On aurait aimé écrire du bien sur Central do Brasil parce qu’un film brésilien est un événement, compte tenu de la maigre production en provenance de ce pays (aucun film n’est sorti en 1991 et 1992 !), mais force est de constater notre impuissance à nous y appliquer. Walter Salles est pour la presse une figure assez commode. Parce que son premier film Terre lointaine a remporté un joli succès, notamment aux États-Unis, on s’empresse de l’établir en représentant mondial du cinéma brésilien, et en témoin d’une renaissance de cette cinématographie. La facilité avec laquelle ce statut s’est créé provoque une quasi absence de jugement. Sous prétexte d’aider une cinématographie en crise, on s’interdit la critique. Alors voilà, cela fait mal au cœur de l’écrire, mais je n’aime pas le film de Walter Salles. Je n’aime pas son film parce qu’il est convenu et consensuel, à l’image du festival de Berlin dans lequel il a obtenu l’Ours d’or en 1998. Là où les palmarès frisent le ridicule, c’est en accordant au film le prix du scénario au festival de Sundance 1998 ! Quoi de plus déjà vu que cette histoire d’une rencontre entre un petit garçon orphelin de mère qui recherche son père, et une femme d’âge mûr, aigrie par la vie ! Bien sûr, au début, ça capote entre les deux, et bien sûr à la fin ils vont s’aimer, et le petit garçon va rendre moins triste la dame.
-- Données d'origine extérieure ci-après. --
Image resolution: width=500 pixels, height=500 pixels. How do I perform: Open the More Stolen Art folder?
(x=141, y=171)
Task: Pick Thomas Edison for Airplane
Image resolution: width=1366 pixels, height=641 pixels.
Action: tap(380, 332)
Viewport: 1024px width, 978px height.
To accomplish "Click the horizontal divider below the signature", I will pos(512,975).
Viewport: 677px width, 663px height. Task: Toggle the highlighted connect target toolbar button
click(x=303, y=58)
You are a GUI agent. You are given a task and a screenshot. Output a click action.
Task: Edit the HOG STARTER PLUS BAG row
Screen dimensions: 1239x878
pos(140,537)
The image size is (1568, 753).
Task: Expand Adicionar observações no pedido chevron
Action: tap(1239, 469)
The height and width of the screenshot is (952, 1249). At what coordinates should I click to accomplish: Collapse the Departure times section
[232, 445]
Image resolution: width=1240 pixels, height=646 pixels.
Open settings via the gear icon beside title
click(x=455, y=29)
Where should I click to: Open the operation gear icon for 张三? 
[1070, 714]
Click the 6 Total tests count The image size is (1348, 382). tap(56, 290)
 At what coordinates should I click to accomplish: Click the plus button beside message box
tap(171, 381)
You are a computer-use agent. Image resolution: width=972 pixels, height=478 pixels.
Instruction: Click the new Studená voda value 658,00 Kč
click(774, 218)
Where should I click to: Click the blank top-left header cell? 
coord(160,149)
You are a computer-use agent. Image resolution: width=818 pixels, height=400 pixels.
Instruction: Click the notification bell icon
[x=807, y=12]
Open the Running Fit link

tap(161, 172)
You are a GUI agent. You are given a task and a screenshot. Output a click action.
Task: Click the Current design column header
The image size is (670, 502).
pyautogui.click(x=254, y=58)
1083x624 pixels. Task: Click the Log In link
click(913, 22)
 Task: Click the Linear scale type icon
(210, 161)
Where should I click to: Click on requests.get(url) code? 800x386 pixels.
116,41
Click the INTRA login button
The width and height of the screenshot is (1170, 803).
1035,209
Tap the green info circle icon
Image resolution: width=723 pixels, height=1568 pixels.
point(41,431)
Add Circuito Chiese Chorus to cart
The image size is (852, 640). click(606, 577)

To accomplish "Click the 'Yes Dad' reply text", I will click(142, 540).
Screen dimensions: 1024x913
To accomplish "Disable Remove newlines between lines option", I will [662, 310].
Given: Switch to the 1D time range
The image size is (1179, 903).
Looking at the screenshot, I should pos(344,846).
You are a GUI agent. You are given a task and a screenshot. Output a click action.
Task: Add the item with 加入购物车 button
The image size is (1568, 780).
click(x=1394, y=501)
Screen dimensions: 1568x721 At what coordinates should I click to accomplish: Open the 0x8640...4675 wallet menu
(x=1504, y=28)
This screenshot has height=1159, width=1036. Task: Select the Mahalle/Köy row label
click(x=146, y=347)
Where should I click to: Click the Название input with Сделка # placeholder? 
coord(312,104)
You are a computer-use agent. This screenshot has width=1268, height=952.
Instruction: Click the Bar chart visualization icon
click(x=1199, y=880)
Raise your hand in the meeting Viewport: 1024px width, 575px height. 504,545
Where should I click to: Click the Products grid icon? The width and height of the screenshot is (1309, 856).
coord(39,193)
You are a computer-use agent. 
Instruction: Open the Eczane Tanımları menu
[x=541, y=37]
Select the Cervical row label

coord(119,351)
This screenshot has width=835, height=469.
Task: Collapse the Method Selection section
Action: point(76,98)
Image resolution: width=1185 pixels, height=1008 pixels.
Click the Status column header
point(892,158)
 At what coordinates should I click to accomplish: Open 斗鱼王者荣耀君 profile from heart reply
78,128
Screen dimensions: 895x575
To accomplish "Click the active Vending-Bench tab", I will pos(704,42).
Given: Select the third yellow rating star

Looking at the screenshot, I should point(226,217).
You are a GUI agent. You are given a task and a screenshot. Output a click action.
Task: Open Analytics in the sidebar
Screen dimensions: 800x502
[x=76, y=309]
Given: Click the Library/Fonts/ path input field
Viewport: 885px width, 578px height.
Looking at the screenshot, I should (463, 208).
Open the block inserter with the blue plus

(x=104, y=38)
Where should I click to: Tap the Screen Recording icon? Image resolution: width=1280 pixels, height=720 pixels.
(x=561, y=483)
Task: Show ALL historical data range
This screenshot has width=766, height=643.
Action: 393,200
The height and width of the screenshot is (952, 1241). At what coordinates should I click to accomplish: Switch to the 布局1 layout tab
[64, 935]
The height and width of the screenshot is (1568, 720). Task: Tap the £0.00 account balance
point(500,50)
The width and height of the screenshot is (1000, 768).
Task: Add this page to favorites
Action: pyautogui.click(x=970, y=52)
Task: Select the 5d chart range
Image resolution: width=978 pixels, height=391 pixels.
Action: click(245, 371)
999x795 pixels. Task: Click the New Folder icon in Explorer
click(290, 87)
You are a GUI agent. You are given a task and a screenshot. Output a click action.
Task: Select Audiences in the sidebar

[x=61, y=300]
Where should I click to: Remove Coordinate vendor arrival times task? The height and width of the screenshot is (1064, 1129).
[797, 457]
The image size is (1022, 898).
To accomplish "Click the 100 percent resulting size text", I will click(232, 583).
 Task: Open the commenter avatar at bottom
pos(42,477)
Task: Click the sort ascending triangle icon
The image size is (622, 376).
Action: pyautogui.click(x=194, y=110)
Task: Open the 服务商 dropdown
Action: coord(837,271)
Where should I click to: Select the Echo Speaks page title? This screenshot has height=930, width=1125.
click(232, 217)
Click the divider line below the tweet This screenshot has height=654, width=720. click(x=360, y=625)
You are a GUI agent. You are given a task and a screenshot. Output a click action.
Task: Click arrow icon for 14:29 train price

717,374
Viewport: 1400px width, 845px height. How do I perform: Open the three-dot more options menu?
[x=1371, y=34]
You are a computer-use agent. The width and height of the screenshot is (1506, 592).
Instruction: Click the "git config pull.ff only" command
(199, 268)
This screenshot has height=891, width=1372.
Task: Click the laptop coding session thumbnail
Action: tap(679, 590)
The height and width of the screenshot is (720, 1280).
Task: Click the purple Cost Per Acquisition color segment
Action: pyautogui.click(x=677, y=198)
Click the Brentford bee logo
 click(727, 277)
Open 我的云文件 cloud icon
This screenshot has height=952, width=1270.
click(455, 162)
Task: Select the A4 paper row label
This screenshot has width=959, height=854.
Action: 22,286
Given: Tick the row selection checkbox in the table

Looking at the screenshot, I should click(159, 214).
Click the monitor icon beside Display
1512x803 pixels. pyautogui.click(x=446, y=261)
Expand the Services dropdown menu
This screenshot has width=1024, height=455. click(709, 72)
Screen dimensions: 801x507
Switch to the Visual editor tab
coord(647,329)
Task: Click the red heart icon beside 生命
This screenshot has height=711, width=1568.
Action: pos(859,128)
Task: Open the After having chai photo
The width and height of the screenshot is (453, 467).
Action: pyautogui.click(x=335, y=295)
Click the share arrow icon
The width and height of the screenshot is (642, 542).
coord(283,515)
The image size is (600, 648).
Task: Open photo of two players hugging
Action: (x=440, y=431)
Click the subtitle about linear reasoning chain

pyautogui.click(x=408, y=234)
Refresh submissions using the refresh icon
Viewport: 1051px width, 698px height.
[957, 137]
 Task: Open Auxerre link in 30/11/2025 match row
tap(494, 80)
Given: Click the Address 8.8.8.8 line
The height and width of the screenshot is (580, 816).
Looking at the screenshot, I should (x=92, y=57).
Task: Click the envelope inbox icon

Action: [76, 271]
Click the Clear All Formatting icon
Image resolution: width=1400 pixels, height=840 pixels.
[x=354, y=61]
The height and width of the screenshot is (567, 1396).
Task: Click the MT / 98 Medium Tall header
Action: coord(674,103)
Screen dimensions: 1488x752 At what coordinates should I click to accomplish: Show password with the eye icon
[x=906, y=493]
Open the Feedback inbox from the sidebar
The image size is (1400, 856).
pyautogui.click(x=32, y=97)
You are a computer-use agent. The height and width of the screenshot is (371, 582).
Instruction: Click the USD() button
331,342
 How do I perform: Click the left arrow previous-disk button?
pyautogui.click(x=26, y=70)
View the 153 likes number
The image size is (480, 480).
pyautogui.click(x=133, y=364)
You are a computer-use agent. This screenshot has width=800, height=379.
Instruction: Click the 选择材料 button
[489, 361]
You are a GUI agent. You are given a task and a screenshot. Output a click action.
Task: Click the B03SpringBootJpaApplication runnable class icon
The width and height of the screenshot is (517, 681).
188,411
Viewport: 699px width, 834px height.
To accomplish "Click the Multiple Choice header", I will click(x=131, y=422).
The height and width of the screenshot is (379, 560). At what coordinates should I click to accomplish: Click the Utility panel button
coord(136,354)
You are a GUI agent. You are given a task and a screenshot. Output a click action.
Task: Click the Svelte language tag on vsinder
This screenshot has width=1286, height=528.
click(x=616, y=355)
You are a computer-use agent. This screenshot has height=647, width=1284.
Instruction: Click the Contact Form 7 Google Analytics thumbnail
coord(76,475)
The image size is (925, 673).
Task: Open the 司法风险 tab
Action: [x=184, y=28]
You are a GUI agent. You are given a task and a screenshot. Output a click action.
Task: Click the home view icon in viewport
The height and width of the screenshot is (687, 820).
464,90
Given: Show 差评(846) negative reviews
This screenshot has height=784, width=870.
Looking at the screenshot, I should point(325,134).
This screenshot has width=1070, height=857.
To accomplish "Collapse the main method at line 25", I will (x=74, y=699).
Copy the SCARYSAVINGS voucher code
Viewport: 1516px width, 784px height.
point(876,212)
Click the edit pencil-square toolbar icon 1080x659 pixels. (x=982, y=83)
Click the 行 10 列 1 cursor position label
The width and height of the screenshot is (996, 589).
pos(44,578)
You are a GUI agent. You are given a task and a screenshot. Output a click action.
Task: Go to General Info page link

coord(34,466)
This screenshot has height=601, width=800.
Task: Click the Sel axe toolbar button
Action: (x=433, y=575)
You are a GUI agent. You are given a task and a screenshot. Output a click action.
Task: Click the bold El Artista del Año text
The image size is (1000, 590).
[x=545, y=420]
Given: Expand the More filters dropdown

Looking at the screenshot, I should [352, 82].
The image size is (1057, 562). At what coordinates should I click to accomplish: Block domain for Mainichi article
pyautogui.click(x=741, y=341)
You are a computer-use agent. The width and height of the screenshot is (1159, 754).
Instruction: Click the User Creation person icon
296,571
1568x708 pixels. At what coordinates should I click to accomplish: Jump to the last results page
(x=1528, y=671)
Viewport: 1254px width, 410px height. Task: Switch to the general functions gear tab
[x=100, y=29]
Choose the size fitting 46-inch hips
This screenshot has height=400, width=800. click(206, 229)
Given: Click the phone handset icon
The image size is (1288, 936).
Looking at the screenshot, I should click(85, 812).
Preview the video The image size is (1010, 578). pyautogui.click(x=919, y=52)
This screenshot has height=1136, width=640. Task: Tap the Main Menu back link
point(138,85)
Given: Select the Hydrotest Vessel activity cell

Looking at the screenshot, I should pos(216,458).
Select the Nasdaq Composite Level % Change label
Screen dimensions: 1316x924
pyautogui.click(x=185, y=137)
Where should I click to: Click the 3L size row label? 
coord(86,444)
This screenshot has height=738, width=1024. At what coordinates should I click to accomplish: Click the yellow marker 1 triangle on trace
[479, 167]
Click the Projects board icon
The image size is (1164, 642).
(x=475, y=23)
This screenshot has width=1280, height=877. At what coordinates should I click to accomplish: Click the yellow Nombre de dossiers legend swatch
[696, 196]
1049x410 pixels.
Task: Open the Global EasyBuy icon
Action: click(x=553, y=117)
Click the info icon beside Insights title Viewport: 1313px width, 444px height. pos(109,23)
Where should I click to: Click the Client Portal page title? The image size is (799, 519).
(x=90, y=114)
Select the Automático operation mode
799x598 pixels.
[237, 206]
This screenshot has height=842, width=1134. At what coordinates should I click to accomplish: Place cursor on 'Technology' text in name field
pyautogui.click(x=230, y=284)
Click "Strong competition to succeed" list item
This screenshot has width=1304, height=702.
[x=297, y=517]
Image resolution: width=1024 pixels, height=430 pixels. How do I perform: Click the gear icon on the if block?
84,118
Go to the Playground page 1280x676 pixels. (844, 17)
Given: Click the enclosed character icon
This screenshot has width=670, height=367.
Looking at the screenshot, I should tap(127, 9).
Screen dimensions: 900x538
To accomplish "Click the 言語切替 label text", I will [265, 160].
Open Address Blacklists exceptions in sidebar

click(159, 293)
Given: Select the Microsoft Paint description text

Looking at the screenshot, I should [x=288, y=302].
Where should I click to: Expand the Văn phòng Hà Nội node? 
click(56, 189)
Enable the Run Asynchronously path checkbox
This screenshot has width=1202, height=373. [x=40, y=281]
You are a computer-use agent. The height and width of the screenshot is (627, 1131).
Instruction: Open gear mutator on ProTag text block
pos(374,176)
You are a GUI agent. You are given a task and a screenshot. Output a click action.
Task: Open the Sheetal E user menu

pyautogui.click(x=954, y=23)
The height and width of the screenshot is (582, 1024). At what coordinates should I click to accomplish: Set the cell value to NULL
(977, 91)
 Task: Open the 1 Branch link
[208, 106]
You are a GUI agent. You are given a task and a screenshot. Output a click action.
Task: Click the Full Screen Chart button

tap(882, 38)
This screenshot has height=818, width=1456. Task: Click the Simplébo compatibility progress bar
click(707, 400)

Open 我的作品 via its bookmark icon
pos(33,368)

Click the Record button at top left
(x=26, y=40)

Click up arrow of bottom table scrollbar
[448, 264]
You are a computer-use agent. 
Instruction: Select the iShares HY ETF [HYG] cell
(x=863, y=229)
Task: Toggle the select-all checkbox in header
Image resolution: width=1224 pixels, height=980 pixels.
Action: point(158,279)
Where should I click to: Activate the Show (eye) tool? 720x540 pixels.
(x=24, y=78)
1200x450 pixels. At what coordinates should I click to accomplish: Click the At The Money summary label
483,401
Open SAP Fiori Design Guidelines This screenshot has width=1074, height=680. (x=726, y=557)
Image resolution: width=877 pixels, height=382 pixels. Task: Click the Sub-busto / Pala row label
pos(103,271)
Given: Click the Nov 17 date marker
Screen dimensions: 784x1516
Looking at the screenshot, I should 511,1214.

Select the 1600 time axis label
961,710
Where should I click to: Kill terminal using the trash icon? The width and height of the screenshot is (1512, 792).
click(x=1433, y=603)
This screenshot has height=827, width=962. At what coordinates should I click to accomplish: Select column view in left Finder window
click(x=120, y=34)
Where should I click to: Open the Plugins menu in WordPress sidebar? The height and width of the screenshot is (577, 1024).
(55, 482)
On a déjà vu cette histoire au moins dans Le Huitième jour de Jaco Van Dormael !
Cependant le film n’est pas entièrement raté, et ce, en particulier grâce à l’interprétation des deux protagonistes qui rendent leur duo émouvant, mais aussi assez pittoresque. De plus on remarque un attachement du réalisateur à son pays, le Brésil, qui ne laisse pas indifférent. Grâce à son passé de réalisateur de documentaire, Walter Salles filme avec intelligence et finesse ce pays et ses congénères. Lorsque Dora fait l’écrivain publique, il nous offre une galerie de portraits chamarrée et pleine de piquant, à l’image du cosmopolitisme brésilien. Si le film part de la gare de Rio de Janeiro bondée et stressante, il s’arrête finalement au cœur du Brésil, et nous permet de sentir les disparités d’un pays où modernité et industrialisation côtoient misère et archaïsme.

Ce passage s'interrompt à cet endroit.